If you already have a cold, not washing your hands after coughing or sneezing increases your risk of spreading it to others. Going to school or engaging in typical activities is unlikely to help you feel any better. It will, however, increase the likelihood that your cold may spread to classmates or friends.

The duration of common cold after getting it

Cold symptoms often appear two to three days after being exposed to the virus. Colds are most infectious in the first 3 or 4 days after symptoms appear and can last up to 3 weeks. Although some colds might last up to two weeks, the majority clear up within a week.

The best way to treat a cold?

Although OTC cold medications cannot prevent a cold, some individuals believe they help alleviate symptoms.
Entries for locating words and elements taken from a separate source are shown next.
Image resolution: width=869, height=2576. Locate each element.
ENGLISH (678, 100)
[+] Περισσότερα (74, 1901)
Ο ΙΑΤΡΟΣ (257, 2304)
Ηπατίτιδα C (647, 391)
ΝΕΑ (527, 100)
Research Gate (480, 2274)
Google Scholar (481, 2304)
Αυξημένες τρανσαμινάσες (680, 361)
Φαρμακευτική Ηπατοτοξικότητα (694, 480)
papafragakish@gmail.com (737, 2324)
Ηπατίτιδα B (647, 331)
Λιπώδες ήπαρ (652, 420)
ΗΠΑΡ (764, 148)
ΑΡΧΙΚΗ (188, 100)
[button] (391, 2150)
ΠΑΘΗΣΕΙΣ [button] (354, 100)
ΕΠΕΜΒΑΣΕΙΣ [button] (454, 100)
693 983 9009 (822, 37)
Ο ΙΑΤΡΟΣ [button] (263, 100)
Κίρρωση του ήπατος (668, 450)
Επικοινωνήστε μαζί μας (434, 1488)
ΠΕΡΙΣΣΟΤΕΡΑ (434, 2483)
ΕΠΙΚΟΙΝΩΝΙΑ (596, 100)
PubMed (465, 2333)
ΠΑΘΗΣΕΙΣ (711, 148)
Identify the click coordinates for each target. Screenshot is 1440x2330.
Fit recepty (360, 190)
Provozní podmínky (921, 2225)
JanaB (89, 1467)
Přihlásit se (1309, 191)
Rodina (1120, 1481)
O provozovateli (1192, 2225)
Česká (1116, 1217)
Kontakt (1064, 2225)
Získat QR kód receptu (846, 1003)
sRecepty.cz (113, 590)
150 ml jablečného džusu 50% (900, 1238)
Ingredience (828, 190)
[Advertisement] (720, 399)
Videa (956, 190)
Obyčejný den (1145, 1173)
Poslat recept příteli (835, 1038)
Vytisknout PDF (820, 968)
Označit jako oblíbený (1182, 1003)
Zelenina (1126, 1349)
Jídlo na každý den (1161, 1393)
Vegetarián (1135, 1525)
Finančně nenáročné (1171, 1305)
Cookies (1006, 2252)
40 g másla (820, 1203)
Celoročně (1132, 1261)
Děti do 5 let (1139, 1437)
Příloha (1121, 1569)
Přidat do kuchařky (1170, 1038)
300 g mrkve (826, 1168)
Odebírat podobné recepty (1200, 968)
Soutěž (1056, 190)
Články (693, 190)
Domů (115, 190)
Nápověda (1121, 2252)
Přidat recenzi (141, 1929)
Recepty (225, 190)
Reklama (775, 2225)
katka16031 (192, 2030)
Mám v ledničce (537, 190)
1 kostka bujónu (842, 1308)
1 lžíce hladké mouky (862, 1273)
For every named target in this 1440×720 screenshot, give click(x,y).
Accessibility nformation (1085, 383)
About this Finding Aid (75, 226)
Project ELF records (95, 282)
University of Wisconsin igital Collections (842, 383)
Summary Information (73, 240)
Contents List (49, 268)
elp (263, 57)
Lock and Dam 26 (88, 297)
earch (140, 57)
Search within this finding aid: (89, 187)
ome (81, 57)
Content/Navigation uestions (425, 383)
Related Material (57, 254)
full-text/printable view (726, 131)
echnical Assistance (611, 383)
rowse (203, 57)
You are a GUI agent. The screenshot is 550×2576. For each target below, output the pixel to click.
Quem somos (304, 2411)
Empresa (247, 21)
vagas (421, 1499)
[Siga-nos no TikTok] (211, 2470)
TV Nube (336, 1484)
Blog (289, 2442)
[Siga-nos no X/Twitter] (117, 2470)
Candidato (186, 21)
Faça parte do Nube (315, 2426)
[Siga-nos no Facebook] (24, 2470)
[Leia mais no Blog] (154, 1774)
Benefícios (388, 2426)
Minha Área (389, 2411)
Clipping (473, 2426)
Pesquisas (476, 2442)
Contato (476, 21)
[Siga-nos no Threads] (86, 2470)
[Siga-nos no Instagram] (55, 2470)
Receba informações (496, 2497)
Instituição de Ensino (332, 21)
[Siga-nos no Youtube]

They will not, however, help you improve more quickly. Furthermore, over-the-counter cold medications might induce stomach trouble or make you feel dizzy, exhausted, or unable to sleep. To assist cleanse your nose, use saline (saltwater) drops.

Your doctor can tell you if it’s safe to take an antihistamine or decongestant, but there’s little proof that they work.

What can I do to feel better?

Cold viruses, like all viruses, must run their course. Getting enough of rest and drinking plenty of water can help someone with a cold feel better just as much as drugs. Pay heed to what your body is telling you when you have a cold, whether you want to sleep all the time or just take it easy. A warm bath or heating pad helps relieve aches and pains, and the steam from a hot shower might make it easier to breathe.

Concerning whether to feed a cold or starve a fever, don’t worry. Simply eat when you’re hungry. You may have heard that chicken soup might help you get over a cold. There is no solid proof of this, although ill people have been swearing by it for over 800 years.

When Should I Visit the Doctor?

Teens who acquire colds are rarely really ill or require medical intervention. However, see a doctor if any of the following occur: If you suspect you have more than a cold or if you’re becoming worse rather than better, consult your doctor.

Is it possible to prevent colds?

Everyone gets cold at some point in their lives. However, you may improve your immune system’s ability to fight infections by exercising regularly, eating a well-balanced diet, and getting adequate rest.

Although some individuals propose alternative remedies for colds (such as zinc and vitamin C in high quantities or herbal items like echinacea), none of them have been proven to successfully prevent or treat colds. Many physicians do not advocate herbal products since they might have undesirable side effects.